Kraft Heinz has tried to adapt with products like lower-sugar Capri Sun and nitrate‑free hot dogs, but it has not stopped seven consecutive quarters of declining sales. Warren Buffett, who helped orchestrate the merger, admitted in 2019 that he had been “wrong in a couple of ways” over the deal and that he had “overpaid for Kraft”.
The merger itself – a $46 billion deal backed by Buffett and Brazilian private equity firm 3G Capital – started with some success. It was pitched as a cost saving exercise and thousands of job cuts followed, but shares rose sharply. However, longer term, the strategy does not appear to have pushed bosses to innovate or keep up with market trends. The company’s net revenue has fallen every year since 2020, while shares have dropped about 70% since the tie-up.
Tellingly, Kraft Heinz is not alone in breaking itself up. Kellogg did the same in 2023, creating snack company Kellanova and cereal maker WK Kellogg. Shares in both companies rose by more than a third before they were snapped up in takeover deals. In a July note, Bank of America analyst Peter Galbo cautioned that Kraft Heinz's fundamentals remain “soft,” adding that any upside would depend on whether Kraft Heinz can do the same as Kellogg.
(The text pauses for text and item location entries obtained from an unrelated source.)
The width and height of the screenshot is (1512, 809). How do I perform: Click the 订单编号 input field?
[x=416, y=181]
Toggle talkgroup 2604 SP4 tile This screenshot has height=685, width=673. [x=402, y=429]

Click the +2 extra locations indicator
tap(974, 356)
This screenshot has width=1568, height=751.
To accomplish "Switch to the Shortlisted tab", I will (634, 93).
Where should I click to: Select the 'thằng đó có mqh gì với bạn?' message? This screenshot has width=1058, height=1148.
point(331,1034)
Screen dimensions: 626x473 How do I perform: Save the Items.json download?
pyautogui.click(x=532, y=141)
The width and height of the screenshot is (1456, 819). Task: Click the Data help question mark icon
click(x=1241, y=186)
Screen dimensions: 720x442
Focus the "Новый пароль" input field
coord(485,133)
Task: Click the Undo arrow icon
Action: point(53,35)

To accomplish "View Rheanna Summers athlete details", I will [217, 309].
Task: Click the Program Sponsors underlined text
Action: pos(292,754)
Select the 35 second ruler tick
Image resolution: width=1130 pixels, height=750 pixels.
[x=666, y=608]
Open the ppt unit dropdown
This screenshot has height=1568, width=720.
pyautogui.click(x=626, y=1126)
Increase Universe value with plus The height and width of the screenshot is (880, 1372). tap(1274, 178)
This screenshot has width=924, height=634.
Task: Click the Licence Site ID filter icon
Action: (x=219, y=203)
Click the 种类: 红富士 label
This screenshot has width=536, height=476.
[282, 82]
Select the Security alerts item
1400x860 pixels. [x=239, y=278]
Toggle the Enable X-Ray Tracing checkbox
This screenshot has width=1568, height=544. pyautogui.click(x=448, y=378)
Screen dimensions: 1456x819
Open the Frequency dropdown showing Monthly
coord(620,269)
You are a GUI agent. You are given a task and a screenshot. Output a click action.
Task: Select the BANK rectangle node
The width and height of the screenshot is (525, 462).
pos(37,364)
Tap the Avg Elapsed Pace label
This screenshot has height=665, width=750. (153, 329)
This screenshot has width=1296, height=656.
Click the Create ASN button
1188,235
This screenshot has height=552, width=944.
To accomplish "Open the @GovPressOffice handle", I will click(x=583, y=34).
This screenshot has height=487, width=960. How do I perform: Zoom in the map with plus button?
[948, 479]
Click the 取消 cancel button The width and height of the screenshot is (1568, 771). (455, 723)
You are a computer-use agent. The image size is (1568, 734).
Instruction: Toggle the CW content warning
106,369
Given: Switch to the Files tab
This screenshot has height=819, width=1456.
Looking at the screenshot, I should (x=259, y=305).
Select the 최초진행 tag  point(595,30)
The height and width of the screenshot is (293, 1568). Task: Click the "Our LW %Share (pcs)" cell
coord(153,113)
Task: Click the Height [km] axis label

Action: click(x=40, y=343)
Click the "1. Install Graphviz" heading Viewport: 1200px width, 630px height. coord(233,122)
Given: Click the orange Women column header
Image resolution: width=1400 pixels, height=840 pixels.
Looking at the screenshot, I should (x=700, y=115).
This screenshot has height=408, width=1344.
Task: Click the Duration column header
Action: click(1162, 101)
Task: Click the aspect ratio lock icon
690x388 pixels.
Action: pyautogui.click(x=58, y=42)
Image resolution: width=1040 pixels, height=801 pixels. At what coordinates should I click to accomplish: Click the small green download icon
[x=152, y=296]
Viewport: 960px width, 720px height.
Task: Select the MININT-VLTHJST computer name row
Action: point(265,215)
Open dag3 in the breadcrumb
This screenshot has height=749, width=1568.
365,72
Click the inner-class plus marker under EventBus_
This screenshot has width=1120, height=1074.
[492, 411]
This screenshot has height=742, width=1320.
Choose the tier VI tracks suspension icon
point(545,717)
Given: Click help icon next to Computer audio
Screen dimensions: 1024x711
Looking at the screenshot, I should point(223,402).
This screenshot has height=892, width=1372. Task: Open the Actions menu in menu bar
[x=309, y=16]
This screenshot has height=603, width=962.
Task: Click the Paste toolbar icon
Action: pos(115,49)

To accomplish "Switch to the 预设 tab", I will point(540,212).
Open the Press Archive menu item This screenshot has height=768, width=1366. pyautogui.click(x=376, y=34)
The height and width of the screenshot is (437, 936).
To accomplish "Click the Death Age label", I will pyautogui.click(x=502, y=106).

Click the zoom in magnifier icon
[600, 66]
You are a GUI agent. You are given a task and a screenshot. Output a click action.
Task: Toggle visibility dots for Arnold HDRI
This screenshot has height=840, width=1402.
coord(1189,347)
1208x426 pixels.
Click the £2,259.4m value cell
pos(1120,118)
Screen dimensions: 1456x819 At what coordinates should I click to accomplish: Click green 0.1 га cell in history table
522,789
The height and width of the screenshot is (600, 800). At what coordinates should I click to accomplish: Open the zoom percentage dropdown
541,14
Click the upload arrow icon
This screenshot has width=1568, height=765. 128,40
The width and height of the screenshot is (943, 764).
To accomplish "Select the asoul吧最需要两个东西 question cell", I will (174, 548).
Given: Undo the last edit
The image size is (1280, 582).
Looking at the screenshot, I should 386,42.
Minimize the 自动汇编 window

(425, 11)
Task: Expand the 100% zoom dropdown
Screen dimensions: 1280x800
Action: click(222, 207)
Will it work? Buffett himself said on Tuesday that he was “disappointed” by the decision, per CNBC. “It certainly didn’t turn out to be a brilliant idea to put them together, but I don’t think breaking them apart will fix it,” he told the news outlet. He is also frustrated that Berkshire Hathaway, Kraft Heinz’s biggest shareholder with 27.5% of stock, doesn’t get a say in the matter.
However, the biggest challenge will be whether the new companies can revive sales. Heinz ketchup is still a household name, but the price gap with Walmart’s own-label bottle highlights the challenge for the wider stable of brands. The corporate split may simplify operations – but winning customers over is most important.